Mi-temps - Partie 4

Zone 51, 15 octobre 2000

Un vent frais soufflait sur la plaine sèche. Livaï, tout juste sorti des bâtiments et suivi d'un Isaac miniature, posa des yeux haineux sur les grillages qui l'emprisonnaient. Cela faisait un mois et demi qu'il était enfermé ici, à entraîner ce qui allait devenir son pire ennemi et son pire allié.

Le garçon, malgré son jeune âge, s'était révélé être un soldat redoutable. Au bout de six semaines, il avait perfectionné sans difficulté ses aptitudes au corps à corps, et commençait à se débrouiller en manœuvre tridimensionnelle. La seule chose qu'il ne lui avait pas encore enseignée était d'abattre des titans.

Mais si l'idée d'aider les américains le dégoûtait déjà inlassablement, celle de lui apprendre la spécialité des soldats des Murs le hérissait plus que toute autre. Il comprenait désormais mieux le sentiment qu'avait pu éprouver la scientifique au début de son séjour dans la base américaine sud.

« Professeur », l'appela alors l'albinos. « Vous venez ? » L'intéressé le fusilla du regard, pour finalement avancer à sa suite. Les ennemis grouillaient ici ; il en avait bien frappé quelques-uns lorsqu'ils s'étaient montrés trop condescendants, mais il préférait tout de même éviter que Marion se fasse fusiller.
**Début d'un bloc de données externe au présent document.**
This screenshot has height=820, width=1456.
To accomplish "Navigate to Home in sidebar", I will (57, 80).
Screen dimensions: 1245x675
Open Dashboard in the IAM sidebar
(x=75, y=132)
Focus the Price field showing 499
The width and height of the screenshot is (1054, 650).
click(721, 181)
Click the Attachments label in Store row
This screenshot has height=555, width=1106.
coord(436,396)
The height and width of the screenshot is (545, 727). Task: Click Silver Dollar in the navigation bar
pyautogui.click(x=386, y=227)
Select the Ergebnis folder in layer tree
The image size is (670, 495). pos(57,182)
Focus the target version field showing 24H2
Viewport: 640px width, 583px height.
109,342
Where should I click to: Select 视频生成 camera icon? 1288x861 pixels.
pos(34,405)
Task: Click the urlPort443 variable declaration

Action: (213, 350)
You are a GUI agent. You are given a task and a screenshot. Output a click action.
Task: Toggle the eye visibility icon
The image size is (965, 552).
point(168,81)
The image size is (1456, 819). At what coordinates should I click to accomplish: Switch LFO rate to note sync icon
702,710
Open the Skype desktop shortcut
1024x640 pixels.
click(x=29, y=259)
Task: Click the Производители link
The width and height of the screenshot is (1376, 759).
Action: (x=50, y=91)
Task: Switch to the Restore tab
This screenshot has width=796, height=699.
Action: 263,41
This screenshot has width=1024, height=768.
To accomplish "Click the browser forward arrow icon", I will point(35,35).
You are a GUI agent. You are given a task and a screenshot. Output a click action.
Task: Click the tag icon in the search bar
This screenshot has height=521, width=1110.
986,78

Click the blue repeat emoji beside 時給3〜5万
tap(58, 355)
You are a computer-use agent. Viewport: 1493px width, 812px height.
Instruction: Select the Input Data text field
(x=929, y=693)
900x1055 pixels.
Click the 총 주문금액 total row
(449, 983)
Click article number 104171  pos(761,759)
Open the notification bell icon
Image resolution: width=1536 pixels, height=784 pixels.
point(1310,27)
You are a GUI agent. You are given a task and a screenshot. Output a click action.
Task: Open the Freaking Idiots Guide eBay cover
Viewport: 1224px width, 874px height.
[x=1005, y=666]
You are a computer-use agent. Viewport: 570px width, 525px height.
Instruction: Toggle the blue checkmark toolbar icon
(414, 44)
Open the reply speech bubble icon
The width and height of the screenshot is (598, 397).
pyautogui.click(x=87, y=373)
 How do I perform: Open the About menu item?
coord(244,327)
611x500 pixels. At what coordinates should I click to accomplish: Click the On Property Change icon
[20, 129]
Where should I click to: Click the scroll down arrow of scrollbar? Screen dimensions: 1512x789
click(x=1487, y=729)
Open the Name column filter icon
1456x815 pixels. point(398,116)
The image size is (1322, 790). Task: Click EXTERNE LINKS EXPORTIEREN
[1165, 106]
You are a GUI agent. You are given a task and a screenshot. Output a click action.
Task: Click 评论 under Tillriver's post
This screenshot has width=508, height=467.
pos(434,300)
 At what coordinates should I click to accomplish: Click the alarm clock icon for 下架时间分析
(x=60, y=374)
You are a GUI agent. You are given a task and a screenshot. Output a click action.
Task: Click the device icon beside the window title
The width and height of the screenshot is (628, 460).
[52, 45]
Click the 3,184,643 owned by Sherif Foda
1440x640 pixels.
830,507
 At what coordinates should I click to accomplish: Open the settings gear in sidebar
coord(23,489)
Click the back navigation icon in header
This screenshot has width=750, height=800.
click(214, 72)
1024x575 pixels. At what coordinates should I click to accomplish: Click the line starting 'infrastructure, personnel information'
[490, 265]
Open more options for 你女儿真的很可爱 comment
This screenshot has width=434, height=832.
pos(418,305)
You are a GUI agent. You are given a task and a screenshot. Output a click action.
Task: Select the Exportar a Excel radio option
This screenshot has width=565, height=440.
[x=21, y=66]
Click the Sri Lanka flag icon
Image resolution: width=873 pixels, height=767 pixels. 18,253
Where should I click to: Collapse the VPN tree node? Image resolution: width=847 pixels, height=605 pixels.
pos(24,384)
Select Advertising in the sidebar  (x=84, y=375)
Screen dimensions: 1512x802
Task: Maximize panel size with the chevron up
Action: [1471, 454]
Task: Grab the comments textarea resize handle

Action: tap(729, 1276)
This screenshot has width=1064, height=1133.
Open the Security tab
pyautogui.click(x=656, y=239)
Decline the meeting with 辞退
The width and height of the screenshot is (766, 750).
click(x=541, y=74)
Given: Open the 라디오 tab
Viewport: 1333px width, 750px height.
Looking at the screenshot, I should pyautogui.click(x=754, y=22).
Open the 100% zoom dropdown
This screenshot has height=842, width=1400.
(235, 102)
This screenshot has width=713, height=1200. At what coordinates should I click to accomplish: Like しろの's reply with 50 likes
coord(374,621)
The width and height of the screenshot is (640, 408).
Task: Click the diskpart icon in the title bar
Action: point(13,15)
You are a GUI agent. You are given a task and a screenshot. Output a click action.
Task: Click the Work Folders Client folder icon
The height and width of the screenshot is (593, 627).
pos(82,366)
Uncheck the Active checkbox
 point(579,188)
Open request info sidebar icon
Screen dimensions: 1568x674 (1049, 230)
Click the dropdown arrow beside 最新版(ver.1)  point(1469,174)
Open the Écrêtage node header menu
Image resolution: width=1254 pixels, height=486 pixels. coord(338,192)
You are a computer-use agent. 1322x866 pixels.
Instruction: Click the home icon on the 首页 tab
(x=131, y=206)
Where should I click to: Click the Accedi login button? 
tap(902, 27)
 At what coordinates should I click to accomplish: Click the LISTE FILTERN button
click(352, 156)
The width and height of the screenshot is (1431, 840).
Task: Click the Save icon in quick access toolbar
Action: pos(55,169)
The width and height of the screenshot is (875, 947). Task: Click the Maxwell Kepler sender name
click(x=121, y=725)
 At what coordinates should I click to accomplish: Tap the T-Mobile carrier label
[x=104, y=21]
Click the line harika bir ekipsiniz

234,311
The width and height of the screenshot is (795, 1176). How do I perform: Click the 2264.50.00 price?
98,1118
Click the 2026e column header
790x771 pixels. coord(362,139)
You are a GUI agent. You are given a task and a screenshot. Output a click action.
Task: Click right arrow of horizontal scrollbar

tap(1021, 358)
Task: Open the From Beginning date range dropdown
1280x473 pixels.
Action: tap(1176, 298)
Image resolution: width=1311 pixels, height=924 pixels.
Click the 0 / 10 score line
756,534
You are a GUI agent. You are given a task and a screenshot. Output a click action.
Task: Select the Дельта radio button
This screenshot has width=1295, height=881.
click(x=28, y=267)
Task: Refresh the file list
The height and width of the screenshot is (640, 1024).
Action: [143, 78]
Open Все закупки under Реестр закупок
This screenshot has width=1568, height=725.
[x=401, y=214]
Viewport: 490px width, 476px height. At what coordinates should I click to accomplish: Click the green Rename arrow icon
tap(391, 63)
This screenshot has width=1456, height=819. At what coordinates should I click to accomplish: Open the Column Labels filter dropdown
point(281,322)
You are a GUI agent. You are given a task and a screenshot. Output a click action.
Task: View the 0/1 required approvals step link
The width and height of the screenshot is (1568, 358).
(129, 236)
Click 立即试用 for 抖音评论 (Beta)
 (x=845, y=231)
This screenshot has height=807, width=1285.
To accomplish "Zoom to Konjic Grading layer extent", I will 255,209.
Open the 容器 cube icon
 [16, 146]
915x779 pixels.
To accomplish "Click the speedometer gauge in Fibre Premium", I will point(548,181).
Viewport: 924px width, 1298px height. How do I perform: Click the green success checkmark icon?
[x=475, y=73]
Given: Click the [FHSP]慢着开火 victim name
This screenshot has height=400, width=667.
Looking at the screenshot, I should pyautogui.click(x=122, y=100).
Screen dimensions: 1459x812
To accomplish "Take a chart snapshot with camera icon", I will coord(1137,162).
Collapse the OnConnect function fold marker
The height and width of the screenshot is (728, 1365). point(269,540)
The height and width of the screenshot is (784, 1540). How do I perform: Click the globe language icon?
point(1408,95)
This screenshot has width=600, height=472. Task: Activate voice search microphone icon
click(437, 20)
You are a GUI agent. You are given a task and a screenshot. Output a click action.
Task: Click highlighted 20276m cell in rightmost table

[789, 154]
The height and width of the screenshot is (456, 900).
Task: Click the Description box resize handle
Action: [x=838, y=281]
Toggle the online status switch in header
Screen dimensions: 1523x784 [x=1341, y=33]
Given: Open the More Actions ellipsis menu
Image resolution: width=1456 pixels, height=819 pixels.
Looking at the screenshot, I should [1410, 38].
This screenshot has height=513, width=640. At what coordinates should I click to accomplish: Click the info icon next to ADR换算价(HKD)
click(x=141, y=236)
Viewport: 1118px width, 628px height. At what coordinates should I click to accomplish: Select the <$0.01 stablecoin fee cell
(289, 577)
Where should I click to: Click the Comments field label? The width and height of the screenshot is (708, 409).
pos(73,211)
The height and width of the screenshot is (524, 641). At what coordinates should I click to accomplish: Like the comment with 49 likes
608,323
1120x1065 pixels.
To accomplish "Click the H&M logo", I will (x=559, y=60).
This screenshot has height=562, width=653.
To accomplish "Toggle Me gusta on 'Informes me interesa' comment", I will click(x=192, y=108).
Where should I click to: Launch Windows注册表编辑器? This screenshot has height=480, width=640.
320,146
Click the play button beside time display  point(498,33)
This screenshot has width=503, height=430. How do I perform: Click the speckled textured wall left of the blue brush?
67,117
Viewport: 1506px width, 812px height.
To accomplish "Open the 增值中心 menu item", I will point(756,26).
Quelle merde. Il passa devant son élève, le regard noir, et se tourna vers lui. Celui-ci le regardait avec ces grands yeux curieux et admiratifs qui lui donnaient envie de vomir. Sa langue rose, comme toujours, était tirée dès qu'il se taisait.

« Prépare tes manettes de commandements », lâcha-t-il sèchement. L'autre obéit sans attendre, et se tint prêt à recevoir tout ordre. « Dégaine tes lames, et fais comme moi. » La pédagogie peut aller se faire foutre.

Il planta son axe dans une maquette de titan taille réelle. Il en trancha la nuque aussi rapidement que d'habitude, ne prenant pas la peine de montrer avec précision ce qu'il devait faire... Ni d'utiliser ses sabres à revers. Je peux au moins me garder ça.

Il ignora l'air transporté, si ce n'est apeuré des gardes et atterrit souplement pour voir ce qu'Isaac allait en faire. Il vit avec déception que le petit ne se débrouillait que trop bien. Il a été dopé, ou quoi ? ragea-t-il une énième fois.

Il lui fit refaire l'exercice plusieurs fois, et l'observa avec détachement. Les soldats s'occupaient désormais à parler entre eux. Il n'y prêta pas attention, jusqu'à ce qu'il crut entendre le nom de Marion dans la conversation. Il tendit l'oreille, sourcils froncés.

« I heard from Reiss that Marion just got her "last injection" this morning. I kind of eavesdropped, but still...

Do you mean that she's ready ?

— I don't know, man. If it was her final one, she's nothing more than a monster now... »

Il se raidit. Il ne parlait pas anglais, mais commençait à en comprendre quelques mots, et était certain d'avoir entendu « Rhys », « dernière », « monstre », « injection » et « Marion »*. Rhys a dit que Marion a eu sa dernière injection, traduisit-il approximativement, lèvres pincées. Sa dernière injection... Qu'est-ce qu'ils ont foutu ?

Il regarda distraitement l'albinos recommencer encore et encore les mêmes mouvements. Attends. Est-ce que ça veut dire qu'ils ont fait ce qu'ils avaient à faire ? Il plissa les paupières. Un sentiment intense commença à monter dans son ventre. Il n'y a donc plus de risque qu'ils la crèvent...

Il connaissait désormais assez bien la base et avait écouté suffisamment de conversations pour savoir que la machine de transfert spatio-temporel se trouvait quelque part dans ces murs de béton grisâtres. Ils peuvent aller se faire mettre. La colère qui pointait tout juste dans son estomac se répandit dans tout son corps. L'urgence sonnait dans son crâne sans lui laisser de répit.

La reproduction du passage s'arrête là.